What other reasons are there for Venice being a great spawning ground for Baroque music?
As @AlephZero mentioned, there was money in Venice (and the other great City-States of Italy - Naples, Florence, Milan...). That money, combined with great interest in the arts, particularly music, painting, and sculpture spawned by the Late Medieval and Renaissance periods, made places like Venice fertile ground for musicians and their music to grow and flourish:
Money means big churches that want/need musicians for religious music and wealthy aristocrats who employ and patronize musicians. At the time those were the primary sources of income for musicians. Large public concerts and tours, and of course recordings, were not yet in gear.
The music publishing business, which became another important source of income for composers also started in Venice. See: The father of modern music printing was Ottaviano Petrucci, a printer and publisher who was able to secure a twenty-year monopoly on printed music in Venice during the 16th century.. That made Venice a place that musicians and composers gravitated to, and they competed with one another for market share. That in turn engendered great creativity among musicians and composers.
(In the 18th and 19th Centuries, Vienna saw something similar, for similar reasons. Vienna was the city of Mozart, Beethoven, Brahms, and Haydn in his later years - as well as many others. The music of what we now call the Classical and Romantic Eras - roughly spanning the period between rise of Haydn and the demise of Brahms - has deep roots in Vienna.)
But perhaps the most important factor in terms of actual musical development was the rise of Opera, which lies at the heart of the music of the Baroque period. The first large scale instrumental compositions - genres like the concerto and the symphony, were spawned by Opera a genre that was born in Italy See: Origins of opera
The art form known as opera originated in Italy in the sixteenth and seventeenth centuries, though it drew upon older traditions of medieval and Renaissance courtly entertainment. The word opera, meaning "work" in Italian, was first used in the modern musical and theatrical sense in 1639 and soon spread to the other European languages. The earliest operas were modest productions compared to other Renaissance forms of sung drama, but they soon became more lavish and took on the spectacular stagings of the earlier genre known as intermedio.
Opera gave prevalence to what we call Homophony - music that features central melodic themes introduced by the singers, accompanied by supporting instruments - eventually orchestras - giving harmonic and dynamic support to the vocalists - the sort of music that is most familiar to modern listeners. Because the focal point of Opera was a story conveyed by the vocalists, the orchestra's role was principally to provide context appropriate accompaniment and enhancement for the vocalists.

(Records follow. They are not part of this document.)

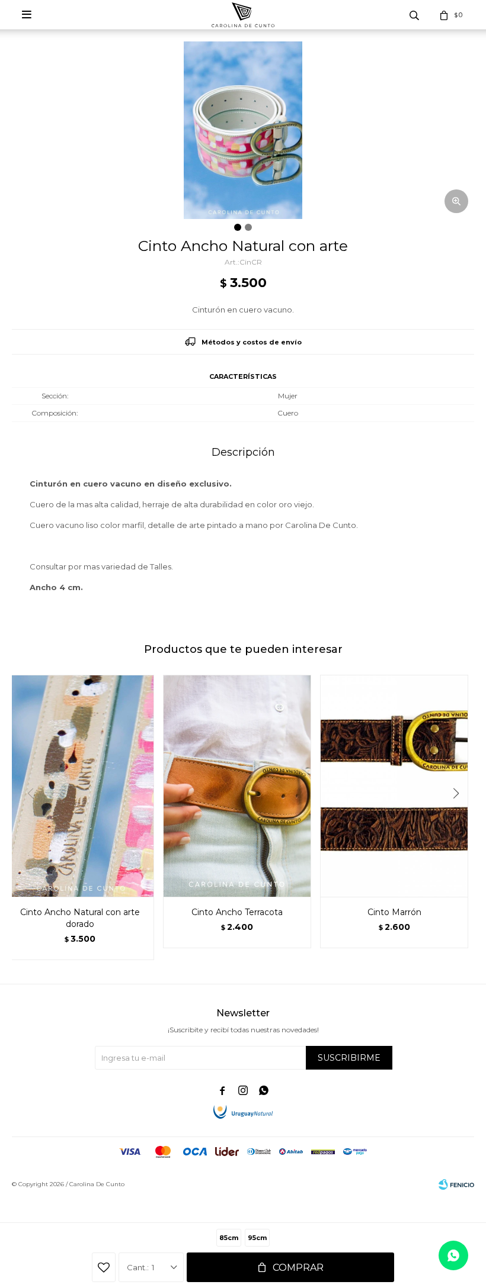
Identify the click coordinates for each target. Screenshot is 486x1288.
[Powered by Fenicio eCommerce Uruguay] (456, 1184)
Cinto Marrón (394, 912)
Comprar (298, 1267)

From Opera, which used orchestras supporting virtuoso vocalists, the next logical step for composers and virtuoso musicians was the creation of pure instrumental music, where particular instruments, especially the violin and the harpsichord (concertos), or entire sections of the orchestra interacting with one another (symphonies), substituted for vocalists.
Inspired to a large degree by Opera, Baroque composers such as Vivaldi, Telemann, Purcell and ultimately Bach and Handel began exploring, exploiting and expanding on these new forms of orchestral music, as well as instrumental chamber music - sonatas, trios, fantasias, variations, etc. etc. etc.
Getting back to Venice, it was the place where large scale, commercial public Opera performances came into their own, during the Baroque era. See: Opera -Baroque era
Opera did not remain confined to court audiences for long. In 1637, the idea of a "season" (Carnival) of publicly attended operas supported by ticket sales emerged in Venice. Monteverdi had moved to the city from Mantua and composed his last operas, Il ritorno d'Ulisse in patria and L'incoronazione di Poppea, for the Venetian theatre in the 1640s. His most important follower Francesco Cavalli helped spread opera throughout Italy.
Indeed, 17th Century Venice was a musical center - a source of money, creative energy, and innovation - in the Baroque era.